Irish painter John Luke featured this month

John Luke, Judith and Holofernes

John Luke, Judith and Holofernes, 1928, oil on board, 19 ½ x 24 in. (50 x 60.5 cm). Armagh County Museum, Northern Ireland.

John Luke (1906-1975)

By Dickon Hall

It is well known that John Luke produced a very small number of paintings throughout his life, but his drawings are also comparatively rare. This group is drawn from a unique archive of working drawings which had remained for decades within the artist’s family. It covers almost his entire career as an artist, from preparatory works for his earliest mature paintings to some of the tempera paintings and commissions that dominated the later part of his life.

Luke’s evident natural talent led to the award of a scholarship to study in London at the Slade School in 1927 and the life drawings exhibited here probably date from these years. The skills of draughtsmanship that Luke developed under Henry Tonks were to provide the basis of the exceptional technical achievements that typified his paintings at every stage.

The exhibition includes a number of studies towards Judith and Holofernes, 1929, arguably one of Luke’s most powerful and revealing paintings, for which he was awarded second prize in the Slade School’s annual Summer Prize Competition. Luke used his sister, Sadie, and one of his brothers as models for the painting.

Luke’s return to Ulster in 1931, after a short time living in Paris, marked a move back to landscape painting, with the influence of Cézanne still evident in Ballysillan Road (c.1933). While this work and other landscapes of the time, such as MacArt’s Fort (a landmark on Cavehill, on the edge of Belfast), were painted in oil, Luke was beginning to experiment with tempera, which has become the defining aspect of his work.

Landscape Composition, the working study for which is exhibited here, was the first of these tempera paintings, a commission from the poet and curator John Hewitt. The style of Luke’s drawing was influenced by the development of this technique; the study for the Portrait of Alexander Irvine describes exactly how the tempera will be applied. Several of the drawings actually include colour notes for the planned painting.

This group of drawings covers almost every aspect of Luke’s work, representing working studies for elements within paintings, such as the statuette for Daffodils or the baby in The Rehearsal, the apparently lost painting Mother and Child commissioned by the NSPCC, murals that were carried out for the 1938 Glasgow Empire Exhibition representing Northern Irish industry, and even a tender drawing of his own nephew as a baby.

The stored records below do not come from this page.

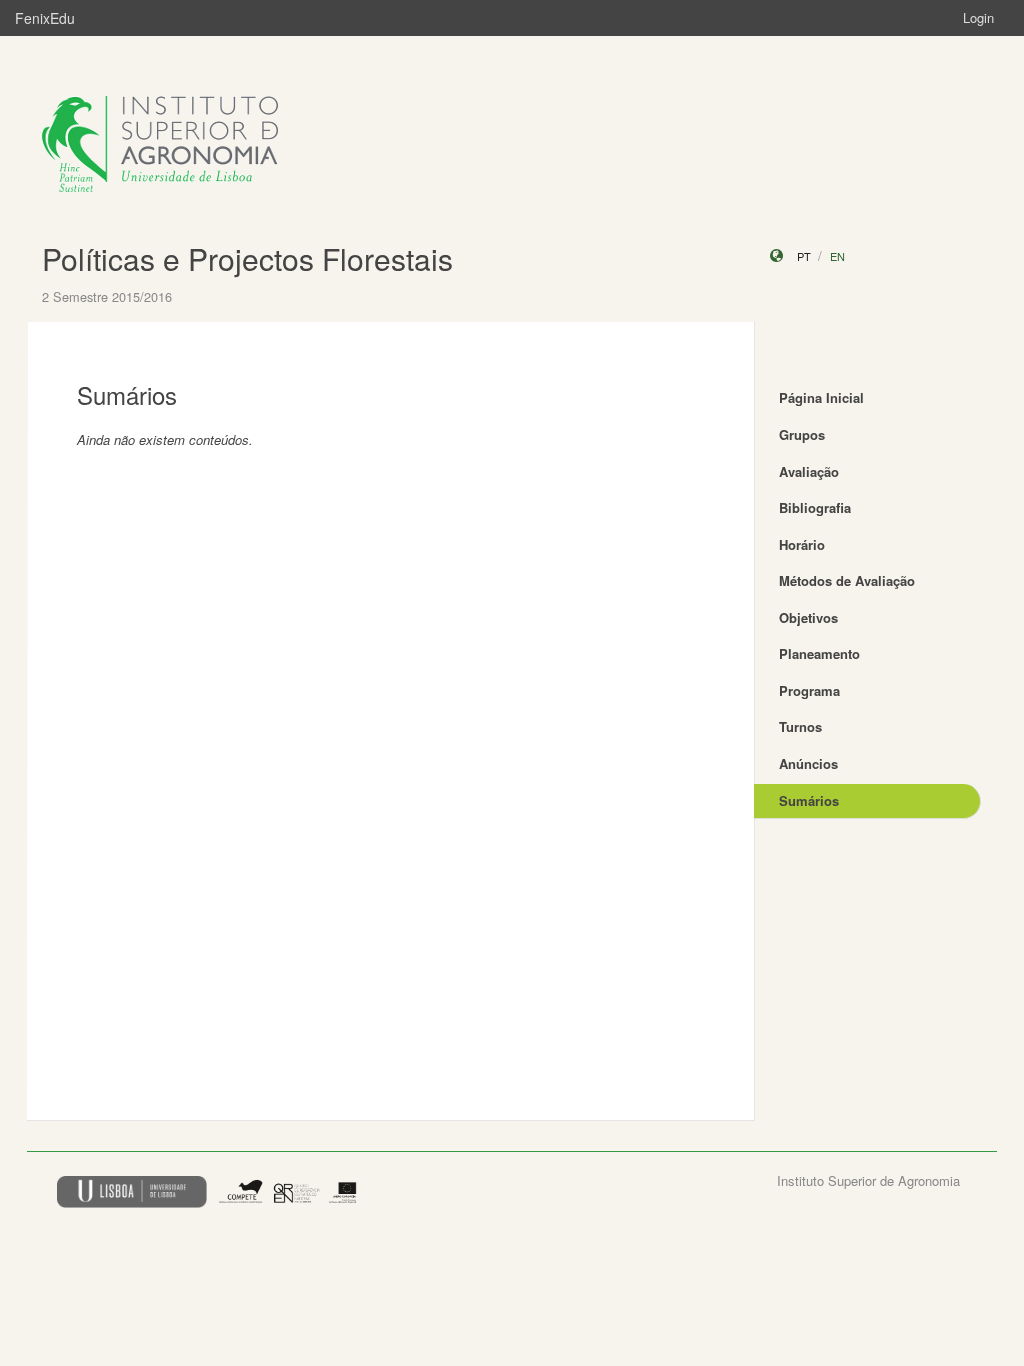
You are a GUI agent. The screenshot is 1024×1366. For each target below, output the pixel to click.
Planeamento (819, 653)
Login (978, 17)
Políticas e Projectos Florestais (247, 258)
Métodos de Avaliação (847, 580)
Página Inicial (821, 397)
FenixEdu (45, 18)
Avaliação (809, 471)
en (837, 256)
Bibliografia (815, 507)
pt (804, 256)
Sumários (809, 800)
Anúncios (808, 763)
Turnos (800, 726)
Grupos (802, 434)
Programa (809, 690)
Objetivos (808, 617)
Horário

The fascination of this archive is in its breadth of mood, style and period as well as its consistent demonstration of technical skill and imaginative power. It allows an intimate view of Luke at work, experimenting with ideas and thoughts, producing portraits of friends and quick watercolours of places that he loved, as well as allowing insight into the design and preparation of many of his most famous and complex works.